An accountant for the Academy Awards was at the center of a probe on Monday over how a meticulous procedure for announcing the Oscar best picture went disastrously awry, handing victory to “La La Land” before declaring “Moonlight” the real winner.
In a gaffe on Sunday that stunned the Dolby Theatre crowd in Hollywood and a television audience worldwide, presenters Warren Beatty and Faye Dunaway were handed the wrong envelope for the movie industry’s top award.
The Wall Street Journal and celebrity website TMZ.com reported on Monday that one of the PricewaterhouseCoopers accountants responsible for handing out the sealed envelopes on Sunday had posted a backstage photo of actress Emma Stone on Twitter minutes before the mix-up.

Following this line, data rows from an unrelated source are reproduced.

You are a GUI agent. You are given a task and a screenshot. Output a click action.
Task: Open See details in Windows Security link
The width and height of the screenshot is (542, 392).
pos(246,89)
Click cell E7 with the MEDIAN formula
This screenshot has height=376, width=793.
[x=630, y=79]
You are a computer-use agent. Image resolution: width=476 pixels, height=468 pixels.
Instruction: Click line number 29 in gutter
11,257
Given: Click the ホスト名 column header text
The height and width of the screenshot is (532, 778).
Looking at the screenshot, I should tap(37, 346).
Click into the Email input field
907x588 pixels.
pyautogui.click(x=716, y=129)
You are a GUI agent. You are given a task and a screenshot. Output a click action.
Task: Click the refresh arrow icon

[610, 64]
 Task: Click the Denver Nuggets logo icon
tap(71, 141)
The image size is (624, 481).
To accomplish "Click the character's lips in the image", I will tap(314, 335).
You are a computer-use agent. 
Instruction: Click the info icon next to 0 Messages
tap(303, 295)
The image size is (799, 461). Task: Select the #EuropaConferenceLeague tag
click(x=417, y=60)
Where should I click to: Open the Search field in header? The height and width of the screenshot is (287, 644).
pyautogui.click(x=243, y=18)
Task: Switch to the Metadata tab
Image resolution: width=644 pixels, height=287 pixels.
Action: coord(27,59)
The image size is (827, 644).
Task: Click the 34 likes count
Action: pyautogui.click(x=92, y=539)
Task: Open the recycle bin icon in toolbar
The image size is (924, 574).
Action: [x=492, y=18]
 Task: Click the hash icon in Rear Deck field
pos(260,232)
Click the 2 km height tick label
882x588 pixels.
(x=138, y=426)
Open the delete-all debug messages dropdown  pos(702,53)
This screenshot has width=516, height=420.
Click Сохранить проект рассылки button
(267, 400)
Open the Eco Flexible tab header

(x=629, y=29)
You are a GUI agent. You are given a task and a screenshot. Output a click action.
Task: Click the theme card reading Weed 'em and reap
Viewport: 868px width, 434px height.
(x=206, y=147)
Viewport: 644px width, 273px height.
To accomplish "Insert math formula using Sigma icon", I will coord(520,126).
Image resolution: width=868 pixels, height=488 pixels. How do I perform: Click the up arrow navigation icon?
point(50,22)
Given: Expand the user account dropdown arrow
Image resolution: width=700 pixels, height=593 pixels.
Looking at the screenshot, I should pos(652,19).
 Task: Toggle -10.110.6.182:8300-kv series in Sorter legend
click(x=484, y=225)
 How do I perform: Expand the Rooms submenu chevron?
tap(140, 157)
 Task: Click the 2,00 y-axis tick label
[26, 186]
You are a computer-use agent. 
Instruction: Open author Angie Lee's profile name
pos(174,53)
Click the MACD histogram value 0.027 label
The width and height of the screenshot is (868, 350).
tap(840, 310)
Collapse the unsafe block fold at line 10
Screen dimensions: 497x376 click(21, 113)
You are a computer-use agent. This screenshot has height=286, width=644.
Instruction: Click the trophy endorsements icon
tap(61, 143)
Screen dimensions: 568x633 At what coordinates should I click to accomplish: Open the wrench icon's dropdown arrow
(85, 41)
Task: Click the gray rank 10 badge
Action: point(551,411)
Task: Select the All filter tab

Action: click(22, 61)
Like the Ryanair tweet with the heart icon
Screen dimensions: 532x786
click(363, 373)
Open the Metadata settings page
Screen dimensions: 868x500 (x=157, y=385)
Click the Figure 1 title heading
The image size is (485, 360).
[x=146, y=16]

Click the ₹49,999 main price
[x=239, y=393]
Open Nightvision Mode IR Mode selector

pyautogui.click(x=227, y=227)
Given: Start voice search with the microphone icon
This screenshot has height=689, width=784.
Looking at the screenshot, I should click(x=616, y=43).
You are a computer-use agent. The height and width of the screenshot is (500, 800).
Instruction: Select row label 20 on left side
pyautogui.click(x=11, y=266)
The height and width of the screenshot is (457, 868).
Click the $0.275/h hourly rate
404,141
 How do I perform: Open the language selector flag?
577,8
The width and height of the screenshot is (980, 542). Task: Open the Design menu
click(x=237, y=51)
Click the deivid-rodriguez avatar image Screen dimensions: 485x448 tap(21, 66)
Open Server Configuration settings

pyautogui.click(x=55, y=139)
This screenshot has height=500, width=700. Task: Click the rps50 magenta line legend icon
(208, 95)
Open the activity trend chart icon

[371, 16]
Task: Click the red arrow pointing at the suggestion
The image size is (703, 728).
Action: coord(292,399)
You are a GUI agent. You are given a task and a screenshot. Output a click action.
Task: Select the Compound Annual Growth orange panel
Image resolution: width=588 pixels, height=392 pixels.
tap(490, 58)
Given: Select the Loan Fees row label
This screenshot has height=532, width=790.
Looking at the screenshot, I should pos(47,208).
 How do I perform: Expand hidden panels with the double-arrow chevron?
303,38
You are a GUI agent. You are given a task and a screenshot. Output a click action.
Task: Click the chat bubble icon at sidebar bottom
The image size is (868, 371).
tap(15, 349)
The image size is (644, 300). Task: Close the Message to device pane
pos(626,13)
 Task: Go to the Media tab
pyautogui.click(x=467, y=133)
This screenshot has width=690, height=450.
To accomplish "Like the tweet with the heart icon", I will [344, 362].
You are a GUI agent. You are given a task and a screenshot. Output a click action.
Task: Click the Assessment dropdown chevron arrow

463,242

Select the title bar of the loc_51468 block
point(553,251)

The photo, from the Twitter account of Brian Cullinan, was later deleted but was still viewable on Monday on a cached archive of the page.
Brian Cullinan has deleted this tweet, which he posted shortly before the debacle happened last night. Distracted? #Oscars pic.twitter.com/4eSwD4XXKg
— Big4Veteran (@Big4Veteran) February 27, 2017
PricewaterhouseCoopers U.S. chairman Tim Ryan told USA Today on Monday that Cullinan was the person who handed the envelope to Beatty.
PwC did not respond to requests for comment on Cullinan’s tweet, nor his role in the envelope fiasco. Cullinan could not immediately be reached for comment.
The mistake was not rectified until the “La La Land” cast and producers were on stage giving their acceptance speeches. It was left to the musical’s producer, Jordan Horowitz, to put things right.
“Guys, guys, I’m sorry. No. There’s a mistake,” Horowitz said. “‘Moonlight,’ you guys won best picture. This is not a joke.”
i’m dead at this whole thing 😂💀 #Oscars pic.twitter.com/Ye8TgkJSHW
— Bitch Problems 👑 (@FemaleTexts) February 27, 2017
It took PricewaterhouseCoopers, which has been overseeing Academy Awards balloting for 83 years, three hours to issue a statement confirming that Beatty and Dunaway “had mistakenly been given the wrong category envelope.”
“We are currently investigating how this could have happened, and deeply regret that this occurred,” the accountants said in a statement on Monday. The Academy of Motion Picture Arts and Sciences, which organizes the Oscars, has made no comment.
An embarrassed Beatty carried the envelope in his hand to the glitzy Governor’s Ball after the show, with the writing clearly saying “actress in a leading role.” “La La Land” star Stone had been awarded that Oscar moments before.
Brand management experts said it could take years for PricewaterhouseCoopers (PwC) to recover.
“This is not advanced math. PwC had to get the right name in the right envelope and get it to the right person,” said Tim Calkins, a marketing professor at Northwestern University, calling the blunder a “bit of a branding tragedy.”
Under a tried and tested PwC procedure, just two accountants know the names of the 24 winners after their names are placed in two sets of sealed envelopes. The two accountants also memorize the winning names.
Tradition has it that the envelopes are taken separately in two briefcases to the Academy Awards venue. The two accountants – in this case Cullinan and Martha Ruiz – are driven there separately in case an accident or traffic should befall them.
The pair then stand off stage at opposite sides and hand envelopes to the respective presenters as each category is announced.
Last week, Cullinan told the Huffington Post that the procedure for dealing with the hand-off of an incorrect envelope, other than signaling to a stage manager, was unclear.
“It’s so unlikely,” Cullinan told the Huffington Post.
Anthony Sabino, a law professor at St John’s University in New York, said that although precious minutes passed, the error was corrected quickly.
“It’s not as if we woke up this morning, or if it had been uncovered after the telecast was over. That would have really have been a black eye,” Sabino said.
Sabino said that compared to accounting fraud at other companies in the past, “this incident diminished vastly to a vanishing point.”
The “Moonlight” filmmakers were gracious about the error.
Director Barry Jenkins told reporters back stage that he was given no immediate explanation for the mix-up but that “it made a very special feeling even more special, but not in the way I expected.”
“Please write this down: The folks from ‘La La Land’ were so gracious,” Jenkins added.